Now it seems that Marion Jones has seen the light. "My passion in life has always been my family" she is quoted as saying as she pleaded not to be separated from her two young children. That seems hard to believe and Judge Kenneth Karas was not convinced by Jones' limited admission and plea bargain. He felt that a message needed to be sent to those who had ignored the principles of hard work and dedication in favour of using steroids and performance enhancers and thought they were above the law.

Jones' sentence of six months in jail, 2 years' probation and supervised release to include 800 hours of community service will give her a good second chance and allow her to develop as a better role model for youngsters. She could be one of the best things for sport by having to see her "fame" and records just go up in smoke. Jones' coach, Steve Riddick, also got a sentence of 5 years in jail, 3 years' probation and having to repay U$375,000 for his part in the check fraud. At 32, she is young enough to remake herself and use her eloquence and experience to do better for herself and others, especially young athletes of all type. She will have to find a lot of courage to deal with the personal and family humiliation; her children will bear a lot of that pressure too.

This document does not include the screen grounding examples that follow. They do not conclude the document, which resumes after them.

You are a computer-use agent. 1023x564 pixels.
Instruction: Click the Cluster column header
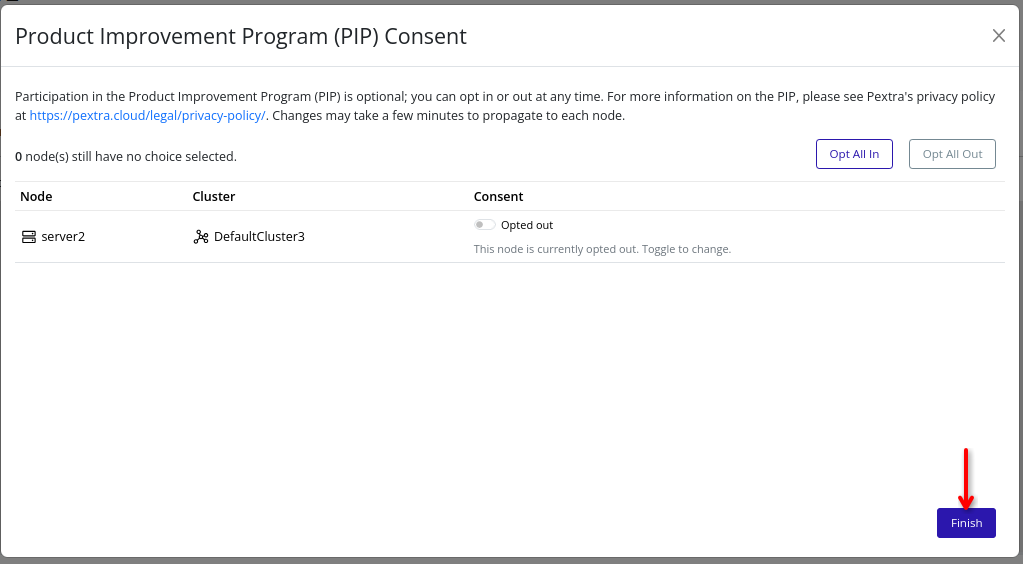[x=214, y=196]
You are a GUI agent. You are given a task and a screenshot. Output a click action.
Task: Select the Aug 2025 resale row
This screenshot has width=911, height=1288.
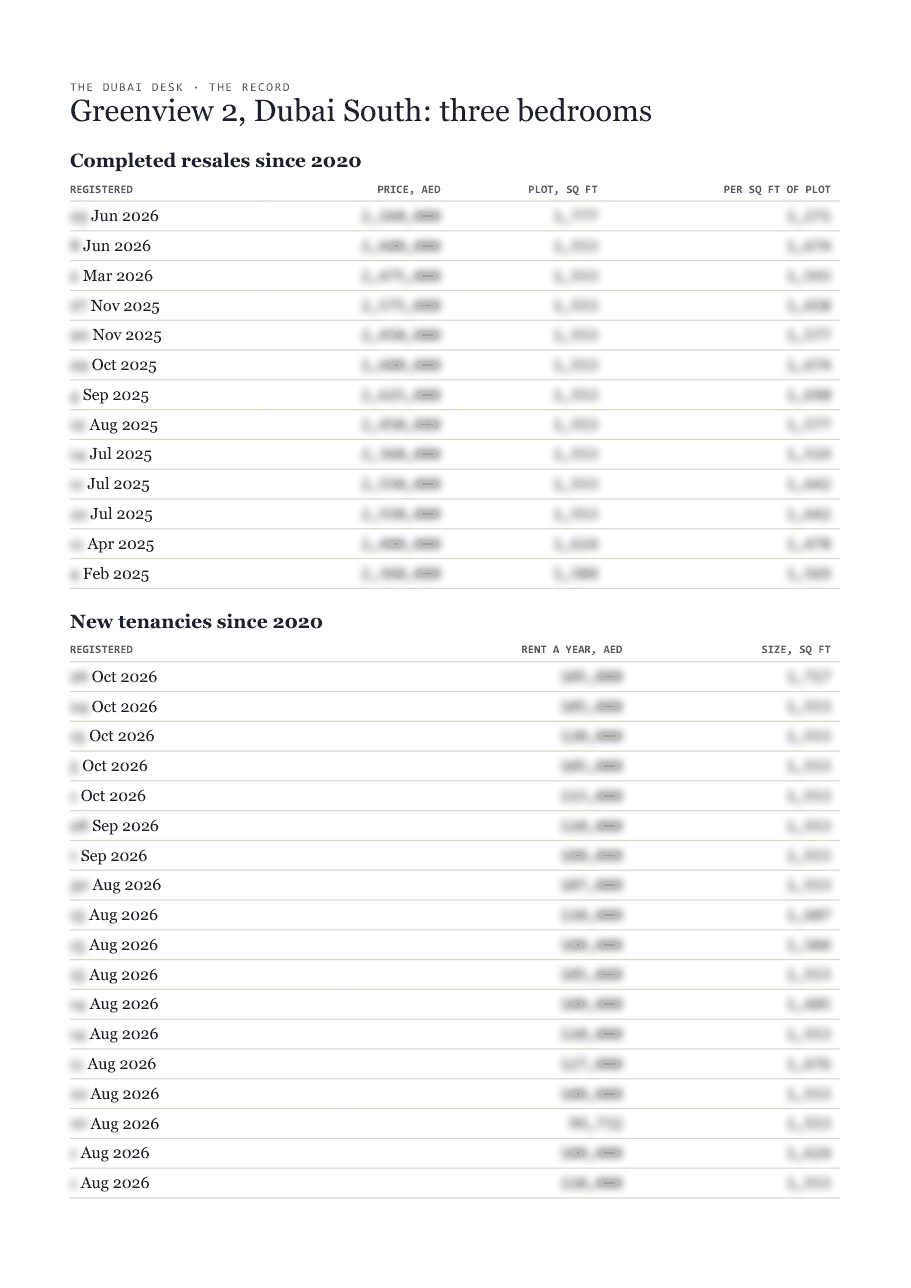coord(455,425)
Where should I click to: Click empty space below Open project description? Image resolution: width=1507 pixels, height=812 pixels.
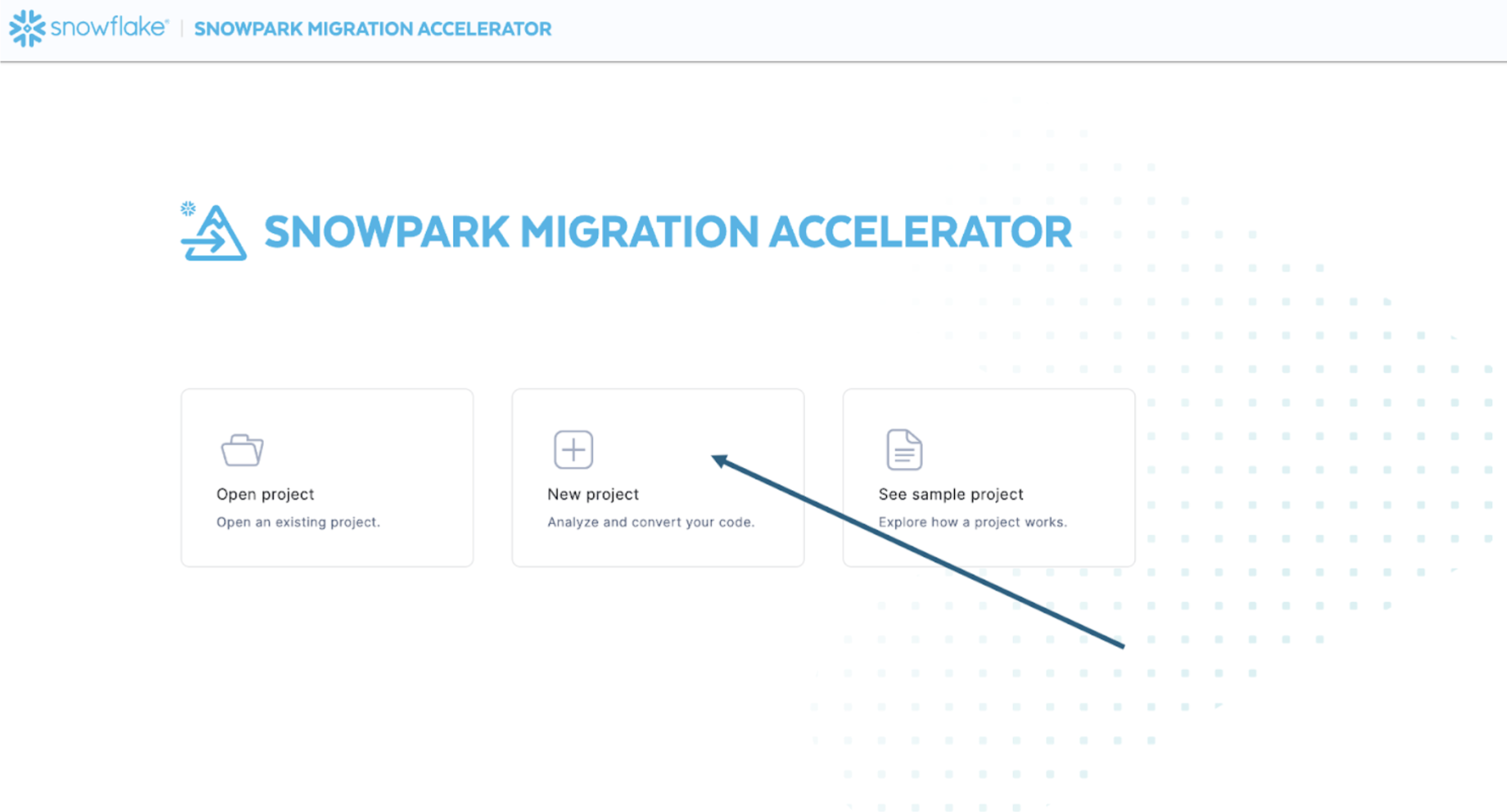(x=327, y=548)
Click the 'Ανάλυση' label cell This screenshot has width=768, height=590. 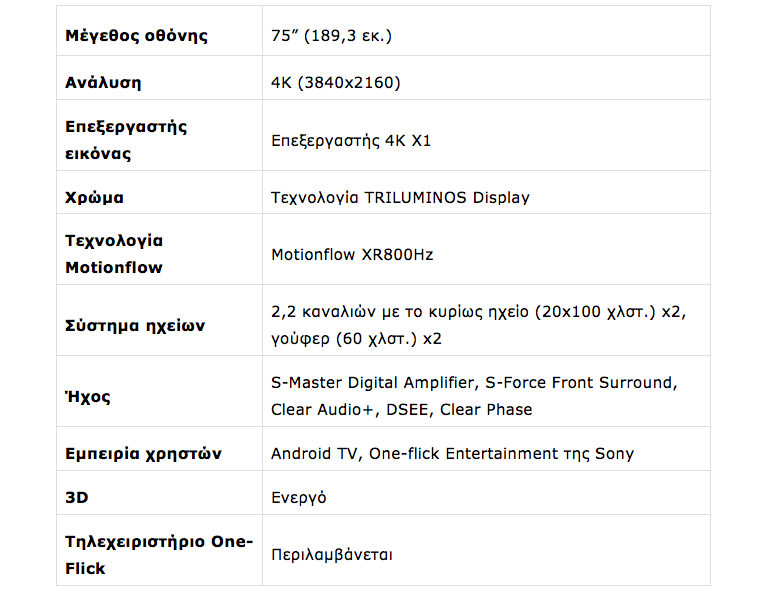pyautogui.click(x=103, y=83)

The risk of getting caught is usually the most effective sanction against doing wrong. Those who prey on exploiting people's desires to do all they can to get gains will continue and the suppliers of the illicit products are still out there plying their trade and finding customers everyday. Unfortunately, for every BALCO that is exposed there is likely to be a new supplier starting up, whether an individual or a bigger enterprise. But they cannot be really stopped unless there is no demand. The demand means money and once athletes and others (including gamblers and other criminals) can get large payments from these practices it's hard to see how the trade in illicit products will stop.

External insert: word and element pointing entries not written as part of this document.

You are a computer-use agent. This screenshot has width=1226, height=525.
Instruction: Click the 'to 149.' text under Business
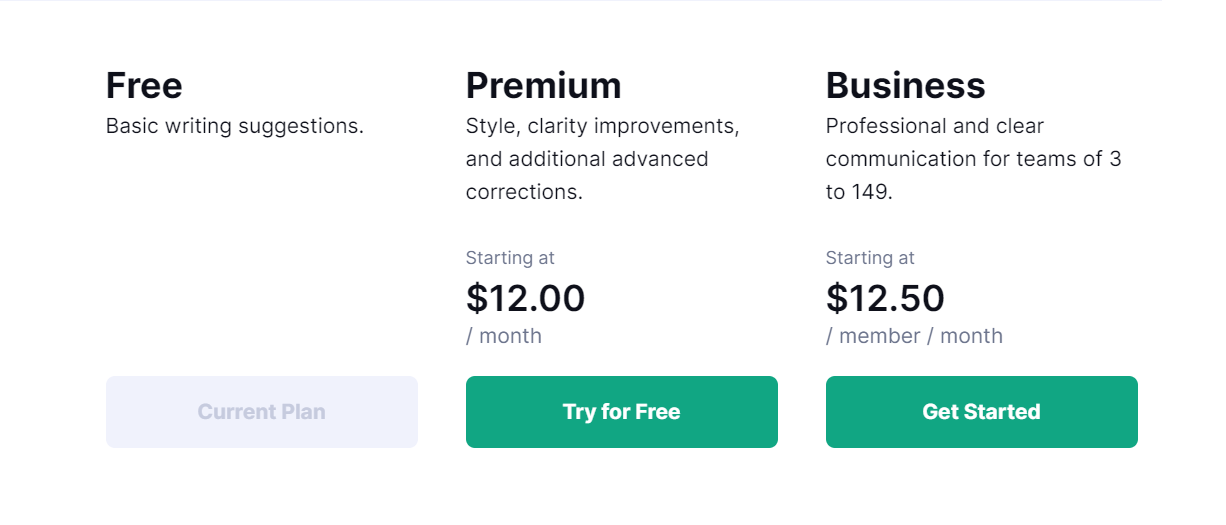point(858,192)
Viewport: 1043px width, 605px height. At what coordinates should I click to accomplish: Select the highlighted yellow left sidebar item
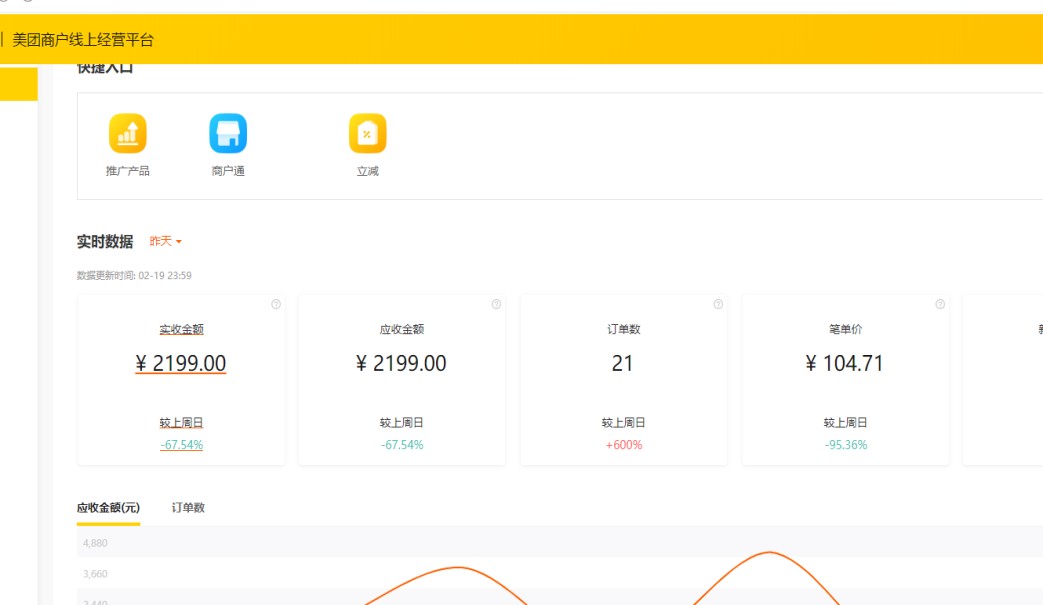point(18,85)
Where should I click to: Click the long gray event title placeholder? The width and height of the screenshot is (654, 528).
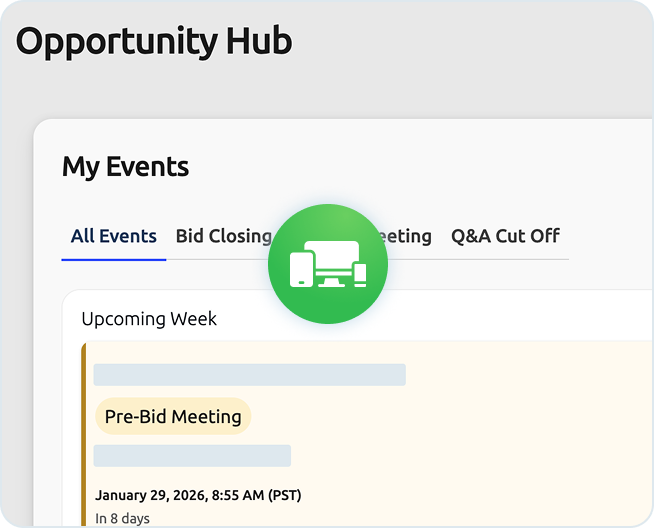pos(249,375)
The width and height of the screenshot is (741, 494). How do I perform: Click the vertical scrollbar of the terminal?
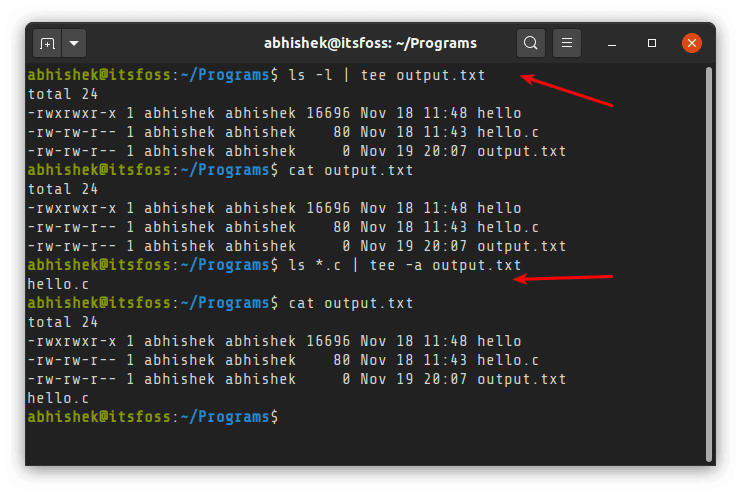(x=708, y=260)
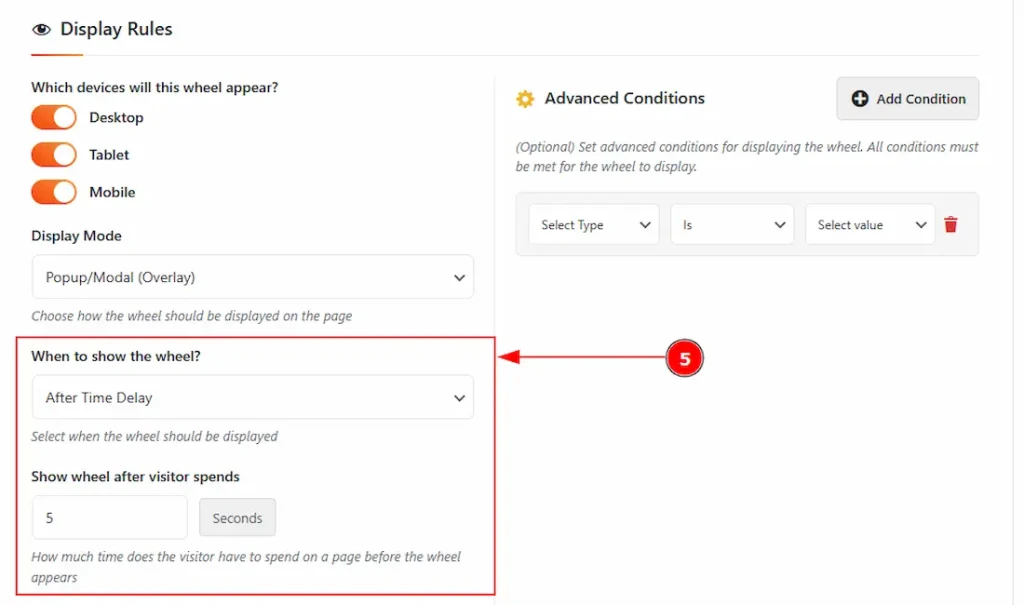Disable the Desktop device toggle
The height and width of the screenshot is (605, 1024).
[x=54, y=118]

Marion Jones has lost her medals but many would say that she needed to lose prize money too. The only way that sports and society in general can work against elements that are viewed as illegal is to continue to expose those who are responsible. Sport develops enormous bonds of friendship and it is sometimes very hard to "squeal" on team mates, coaches, or friends. But those who are undermining the sport are doing a disservice to all those who are not doing anything wrong because everyone gets tainted. So get used to denouncing the wrong doers. Sports administrators and officials also have their duties and crass behaviour such as profiteering from selling free tickets, betting on games, or other forms of corrupt behaviour need to be treated as equally bad as athletes taking drugs. If there is to be "zero tolerance" it needs to be applied evenly.

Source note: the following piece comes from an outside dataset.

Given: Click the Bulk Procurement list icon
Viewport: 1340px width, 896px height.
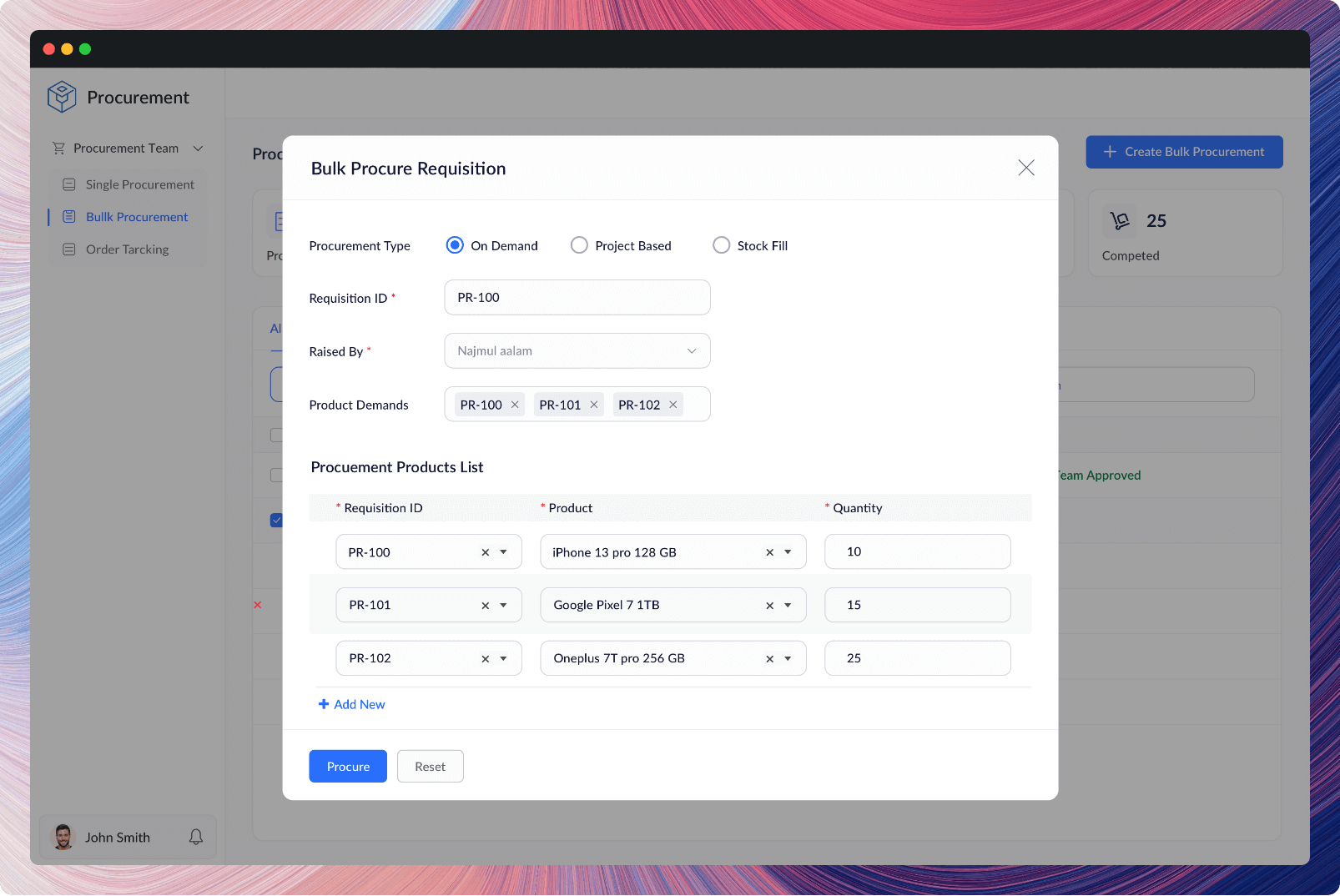Looking at the screenshot, I should click(69, 216).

Marion Jones now knows her immediate future will be as a convicted person. Yesterday's glorious moments of being first to the tape and the accolades showered on a winner have been replaced by the distaste in people's minds as she is now seen as a person notorious as a drug abuser and check fraudster. Let's see how she rebuilds herself.

2 comments:

Esteban Agosto Reid said...

No sympathy for Marion Jones from me. Marion Jones deserves prison time for her fradulent behaviour.Certainly, she will have a considerable amount of time to think about her past and her future!!

zanne said...

Unfortunately we have reached an era in athletics where the value of the athlete is measured by the amount of revenue he or she produces through endorsements and sponsorships...If Marion is being held accountable then I can only hope that all of the American Baseball players involved in the BALCO scandal are equally punished.